In a recently published court decision from Oakland County Judge Kirsten Neilson-Hartig, marijuana was declared to have medical value as stated by Michigan voters with the passage of the Michigan Medical Marihuana Act. The Judge’s ruling stated, ”This Court also finds that the Michigan Medical Marijuana Act’s explicit language finding that marijuana has accepted medical uses is explicitly inconsistent with the definition of a Schedule 1 substance found in MCL 333.7211 and the classification of marijuana as a Schedule 1 substance. Therefore, this Court also finds that MCL 333.7212 as it relates to marijuana, is repealed by implication by the Michigan Medical Marijuana Act.”
This decision involved a case where a medical marijuana patient was driving with marijuana in his blood system, however at the time of arrest had not used the drug the day he was driving.
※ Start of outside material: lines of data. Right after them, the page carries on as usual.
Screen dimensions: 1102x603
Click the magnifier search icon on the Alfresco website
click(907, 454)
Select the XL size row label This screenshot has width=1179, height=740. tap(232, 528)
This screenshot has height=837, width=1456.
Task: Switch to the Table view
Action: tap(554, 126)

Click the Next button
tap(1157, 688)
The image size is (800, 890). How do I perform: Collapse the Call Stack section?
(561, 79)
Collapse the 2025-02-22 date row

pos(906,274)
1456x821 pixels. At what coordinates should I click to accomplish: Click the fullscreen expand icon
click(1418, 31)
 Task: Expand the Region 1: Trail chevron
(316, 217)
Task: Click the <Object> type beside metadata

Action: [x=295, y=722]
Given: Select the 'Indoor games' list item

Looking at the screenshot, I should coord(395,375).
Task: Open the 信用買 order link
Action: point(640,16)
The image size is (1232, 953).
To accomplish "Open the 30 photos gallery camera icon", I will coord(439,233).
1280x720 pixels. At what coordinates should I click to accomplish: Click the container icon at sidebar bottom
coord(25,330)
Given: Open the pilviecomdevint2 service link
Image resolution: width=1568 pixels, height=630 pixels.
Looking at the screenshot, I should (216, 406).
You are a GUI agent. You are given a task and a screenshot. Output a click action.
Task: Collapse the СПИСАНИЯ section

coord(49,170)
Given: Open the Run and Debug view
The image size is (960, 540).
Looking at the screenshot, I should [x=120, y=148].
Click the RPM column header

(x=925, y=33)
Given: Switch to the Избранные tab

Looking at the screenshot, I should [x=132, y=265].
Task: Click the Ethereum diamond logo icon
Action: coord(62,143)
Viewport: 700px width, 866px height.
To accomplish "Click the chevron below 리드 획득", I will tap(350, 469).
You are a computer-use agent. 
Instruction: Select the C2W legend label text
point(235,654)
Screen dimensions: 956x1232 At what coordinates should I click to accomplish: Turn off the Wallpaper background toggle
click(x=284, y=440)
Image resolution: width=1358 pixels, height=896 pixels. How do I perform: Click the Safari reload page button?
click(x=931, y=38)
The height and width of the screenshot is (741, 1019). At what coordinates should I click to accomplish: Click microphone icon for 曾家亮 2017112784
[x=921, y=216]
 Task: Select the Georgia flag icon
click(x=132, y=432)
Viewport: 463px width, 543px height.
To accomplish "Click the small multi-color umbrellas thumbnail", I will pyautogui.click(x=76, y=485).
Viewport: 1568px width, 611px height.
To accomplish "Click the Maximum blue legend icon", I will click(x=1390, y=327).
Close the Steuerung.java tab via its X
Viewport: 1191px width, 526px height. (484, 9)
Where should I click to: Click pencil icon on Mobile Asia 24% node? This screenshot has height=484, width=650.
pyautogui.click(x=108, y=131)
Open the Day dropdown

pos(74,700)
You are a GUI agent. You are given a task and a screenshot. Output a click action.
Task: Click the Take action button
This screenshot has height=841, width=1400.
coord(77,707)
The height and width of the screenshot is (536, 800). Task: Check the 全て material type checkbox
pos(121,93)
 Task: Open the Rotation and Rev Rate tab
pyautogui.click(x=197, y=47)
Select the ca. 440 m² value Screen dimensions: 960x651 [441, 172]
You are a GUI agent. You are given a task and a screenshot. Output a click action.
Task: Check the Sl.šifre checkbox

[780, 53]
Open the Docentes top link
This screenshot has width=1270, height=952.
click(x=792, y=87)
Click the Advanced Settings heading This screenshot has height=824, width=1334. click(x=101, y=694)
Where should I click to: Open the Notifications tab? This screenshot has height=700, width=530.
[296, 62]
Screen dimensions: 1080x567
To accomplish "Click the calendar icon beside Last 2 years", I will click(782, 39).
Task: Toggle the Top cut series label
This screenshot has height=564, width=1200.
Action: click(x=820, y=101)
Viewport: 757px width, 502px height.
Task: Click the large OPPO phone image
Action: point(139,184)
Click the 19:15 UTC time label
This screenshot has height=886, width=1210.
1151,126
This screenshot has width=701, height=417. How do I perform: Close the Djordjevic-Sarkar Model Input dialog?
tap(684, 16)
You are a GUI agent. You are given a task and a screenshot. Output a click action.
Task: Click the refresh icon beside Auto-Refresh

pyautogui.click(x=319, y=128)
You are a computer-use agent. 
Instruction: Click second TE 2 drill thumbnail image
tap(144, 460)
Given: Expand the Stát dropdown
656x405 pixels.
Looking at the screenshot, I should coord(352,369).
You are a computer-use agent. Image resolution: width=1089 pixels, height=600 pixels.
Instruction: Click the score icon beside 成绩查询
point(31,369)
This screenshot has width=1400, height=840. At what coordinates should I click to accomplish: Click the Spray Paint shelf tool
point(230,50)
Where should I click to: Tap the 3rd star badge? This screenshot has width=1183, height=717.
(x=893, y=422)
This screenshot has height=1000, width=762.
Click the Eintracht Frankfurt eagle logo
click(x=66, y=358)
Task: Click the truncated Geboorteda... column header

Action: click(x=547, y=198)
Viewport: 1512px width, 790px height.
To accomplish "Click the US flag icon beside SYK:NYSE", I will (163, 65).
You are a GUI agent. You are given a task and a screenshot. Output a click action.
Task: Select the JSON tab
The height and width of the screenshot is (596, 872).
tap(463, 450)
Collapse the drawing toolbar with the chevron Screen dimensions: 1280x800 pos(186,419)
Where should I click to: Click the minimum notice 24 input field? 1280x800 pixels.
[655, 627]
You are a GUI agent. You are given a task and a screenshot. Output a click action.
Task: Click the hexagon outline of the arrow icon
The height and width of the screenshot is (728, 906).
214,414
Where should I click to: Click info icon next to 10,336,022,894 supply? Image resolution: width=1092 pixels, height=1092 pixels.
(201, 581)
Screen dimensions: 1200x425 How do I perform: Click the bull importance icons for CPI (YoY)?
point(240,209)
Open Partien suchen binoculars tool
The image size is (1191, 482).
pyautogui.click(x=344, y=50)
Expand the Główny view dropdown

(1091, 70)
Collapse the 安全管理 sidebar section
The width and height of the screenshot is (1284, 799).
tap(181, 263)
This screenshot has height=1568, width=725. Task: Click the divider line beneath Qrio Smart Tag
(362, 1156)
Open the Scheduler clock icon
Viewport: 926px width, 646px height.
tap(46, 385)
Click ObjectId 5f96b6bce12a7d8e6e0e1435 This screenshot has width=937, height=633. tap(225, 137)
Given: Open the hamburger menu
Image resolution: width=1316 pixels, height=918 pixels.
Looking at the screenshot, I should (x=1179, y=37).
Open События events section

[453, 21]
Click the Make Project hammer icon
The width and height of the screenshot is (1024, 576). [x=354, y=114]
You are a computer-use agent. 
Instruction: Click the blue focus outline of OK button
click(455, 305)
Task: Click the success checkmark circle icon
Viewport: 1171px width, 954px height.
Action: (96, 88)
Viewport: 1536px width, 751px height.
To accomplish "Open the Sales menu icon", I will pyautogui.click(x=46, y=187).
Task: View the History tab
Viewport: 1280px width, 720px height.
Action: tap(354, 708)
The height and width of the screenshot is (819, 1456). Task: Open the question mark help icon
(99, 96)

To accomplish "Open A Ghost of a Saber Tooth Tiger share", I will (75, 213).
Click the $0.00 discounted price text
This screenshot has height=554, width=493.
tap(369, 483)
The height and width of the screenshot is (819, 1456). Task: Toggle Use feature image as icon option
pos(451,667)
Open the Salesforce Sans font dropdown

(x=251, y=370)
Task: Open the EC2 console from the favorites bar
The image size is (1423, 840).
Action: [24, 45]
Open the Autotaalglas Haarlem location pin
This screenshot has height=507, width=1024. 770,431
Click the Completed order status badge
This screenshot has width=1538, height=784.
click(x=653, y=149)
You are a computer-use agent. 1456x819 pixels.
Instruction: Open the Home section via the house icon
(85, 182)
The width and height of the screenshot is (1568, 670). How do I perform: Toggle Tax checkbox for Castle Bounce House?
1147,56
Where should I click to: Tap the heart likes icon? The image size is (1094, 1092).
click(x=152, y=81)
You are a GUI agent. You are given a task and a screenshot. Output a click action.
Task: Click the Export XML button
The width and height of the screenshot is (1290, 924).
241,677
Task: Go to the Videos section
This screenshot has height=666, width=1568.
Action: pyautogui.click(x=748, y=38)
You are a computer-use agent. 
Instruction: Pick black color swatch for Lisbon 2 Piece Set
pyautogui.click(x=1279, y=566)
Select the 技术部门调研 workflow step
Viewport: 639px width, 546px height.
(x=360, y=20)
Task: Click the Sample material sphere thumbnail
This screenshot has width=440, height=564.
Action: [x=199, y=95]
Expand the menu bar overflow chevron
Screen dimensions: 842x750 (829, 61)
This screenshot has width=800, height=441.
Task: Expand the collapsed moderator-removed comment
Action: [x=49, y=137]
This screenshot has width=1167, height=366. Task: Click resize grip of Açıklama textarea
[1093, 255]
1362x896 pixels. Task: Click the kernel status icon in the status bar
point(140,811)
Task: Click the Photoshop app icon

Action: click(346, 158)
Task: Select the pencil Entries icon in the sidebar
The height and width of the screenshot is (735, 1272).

Prosecutors asserted that the presence of drugs in the system violated State law. The defendants attorney, Neil Rockind, a Marijuana Patients Organization board member, argued the Operating with the Presence of Drugs (OWPD) statute, as it pertains to Marijuana, violates the Equal Protection Clause of the U.S. Constitution and as a result is unconstitutional.
This decision has begun influencing other pending cases and marks a beginning to the County’s acceptance of the Michigan Medical Marihuana Act. Prosecutors are taking order from County judges that abuses of power will not continue and that the directions and attitudes of the court will change, embracing the voter approved initiative and respecting the 70% of Oakland County voters that approved the act in 2008.
This decision could result in the dismissal of hundred’s of medical marijuana related cases presently in the Oakland County court system.